60. No variation of the Agreement will be valid or binding unless it is recorded in writing and signed by or on behalf of both Parties, except that:
- Changes may be made by the Provider in accordance with other terms of these Terms of Use; and
- Changes may be made by the Provider to these Terms of Use. The version of the Terms of Use that applies to a specific Agreement are those that are current on the Effective Date. Notification of any changes to the Terms of Use will be made in writing either in a manner that brings notice to the User's attention before they next use the Software (e.g. via a pop-up on a login screen) or via direct communication with the User (e.g. by email). If changes are made to the Terms of Use, the User's use of the Software after the changes are communicated and implemented is deemed to constitute their acceptance of the new Terms. If the User does not wish to accept the new Terms of Use, they can terminate the Agreement in accordance with the provisions above in the section headed "Term and Termination".
61. The Contracts (Rights of Third Parties) Act 1999 does not apply to the Agreement and no third party has any right to enforce or rely on any provision of the Agreement.
62. Unless otherwise agreed, no delay, act, or omission by a Party in exercising any right or remedy available in relation to this Agreement will be deemed a waiver of that, or any other, right or remedy.
63. If any court or competent authority finds that any provision or part of the Agreement is invalid, illegal, or unenforceable, that provision or part will, to the extent required, be deemed to be deleted, and the validity and enforceability of the other provisions of the Agreement will not be affected.
64. Nothing in the Agreement will establish any employment relationship, partnership, or joint venture between the Parties, or mean that one Party becomes the agent of the other Party, nor does the Agreement authorise any Party to enter into any commitments for or on behalf of the other Party.
65. Any notice (other than in legal proceedings) to be delivered under the Agreement must be in writing and delivered by email to the email address provided in these Terms of Use (for notices sent to the Provider) or to the email provided by the User when the User registers their account used to access the Software (for notices sent to the User).
Governing Law and Jurisdiction
66. This Agreement will be governed by and interpreted according to the laws of England and Wales.

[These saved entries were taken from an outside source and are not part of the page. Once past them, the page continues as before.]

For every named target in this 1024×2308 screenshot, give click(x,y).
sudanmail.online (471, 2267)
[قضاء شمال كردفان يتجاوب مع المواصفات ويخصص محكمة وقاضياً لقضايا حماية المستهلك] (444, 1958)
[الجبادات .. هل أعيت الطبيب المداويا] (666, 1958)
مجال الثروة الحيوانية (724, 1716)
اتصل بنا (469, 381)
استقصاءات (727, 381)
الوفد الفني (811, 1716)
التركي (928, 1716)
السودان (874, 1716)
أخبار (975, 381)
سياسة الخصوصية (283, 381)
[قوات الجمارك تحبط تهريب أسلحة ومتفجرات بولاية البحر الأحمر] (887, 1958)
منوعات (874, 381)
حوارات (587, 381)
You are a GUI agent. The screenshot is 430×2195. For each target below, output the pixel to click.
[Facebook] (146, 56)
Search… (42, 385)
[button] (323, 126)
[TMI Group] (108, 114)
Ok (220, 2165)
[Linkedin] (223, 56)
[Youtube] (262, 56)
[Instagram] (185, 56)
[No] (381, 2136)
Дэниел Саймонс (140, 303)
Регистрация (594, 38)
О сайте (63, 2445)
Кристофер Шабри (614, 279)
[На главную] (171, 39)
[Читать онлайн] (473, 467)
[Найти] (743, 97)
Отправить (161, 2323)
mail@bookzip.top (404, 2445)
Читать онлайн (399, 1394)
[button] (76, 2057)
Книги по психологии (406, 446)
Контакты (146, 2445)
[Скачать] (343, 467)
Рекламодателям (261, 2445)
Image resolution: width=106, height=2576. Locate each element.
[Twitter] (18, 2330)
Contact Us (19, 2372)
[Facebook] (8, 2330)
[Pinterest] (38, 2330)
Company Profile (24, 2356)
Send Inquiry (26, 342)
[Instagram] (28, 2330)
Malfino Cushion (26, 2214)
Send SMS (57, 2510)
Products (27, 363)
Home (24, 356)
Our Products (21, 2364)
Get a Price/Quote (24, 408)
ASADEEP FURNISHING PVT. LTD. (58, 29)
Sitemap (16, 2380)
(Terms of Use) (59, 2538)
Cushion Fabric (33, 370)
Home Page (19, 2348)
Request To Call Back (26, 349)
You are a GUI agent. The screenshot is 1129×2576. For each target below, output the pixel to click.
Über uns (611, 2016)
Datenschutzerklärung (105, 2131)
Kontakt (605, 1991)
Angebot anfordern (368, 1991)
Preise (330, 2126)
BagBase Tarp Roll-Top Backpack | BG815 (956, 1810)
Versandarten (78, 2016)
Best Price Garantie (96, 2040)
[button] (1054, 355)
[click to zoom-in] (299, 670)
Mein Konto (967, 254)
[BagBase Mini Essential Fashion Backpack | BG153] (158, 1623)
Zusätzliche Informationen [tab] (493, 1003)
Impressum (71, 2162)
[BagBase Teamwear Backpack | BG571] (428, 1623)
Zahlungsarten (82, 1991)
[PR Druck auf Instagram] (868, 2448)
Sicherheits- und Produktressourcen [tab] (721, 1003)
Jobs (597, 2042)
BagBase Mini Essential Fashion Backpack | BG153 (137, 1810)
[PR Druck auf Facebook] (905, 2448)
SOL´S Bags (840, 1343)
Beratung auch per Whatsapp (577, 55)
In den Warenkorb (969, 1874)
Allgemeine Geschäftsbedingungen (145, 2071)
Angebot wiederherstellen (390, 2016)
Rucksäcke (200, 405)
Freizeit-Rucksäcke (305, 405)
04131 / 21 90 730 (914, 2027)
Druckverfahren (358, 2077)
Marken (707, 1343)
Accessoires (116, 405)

67. If the User is a Consumer who resides elsewhere in the UK, the User may also make use of any protections given to the User by the laws of the constituent country in which they reside. All disputes and claims arising under the Agreement where the User is a Consumer (including non-contractual disputes or claims) will be subject to the non-exclusive jurisdiction of the courts of England and Wales.
68. If the User is a Business Customer, all disputes and claims arising under the Agreement (including non-contractual disputes or claims) will be subject to the exclusive jurisdiction of the courts of England and Wales.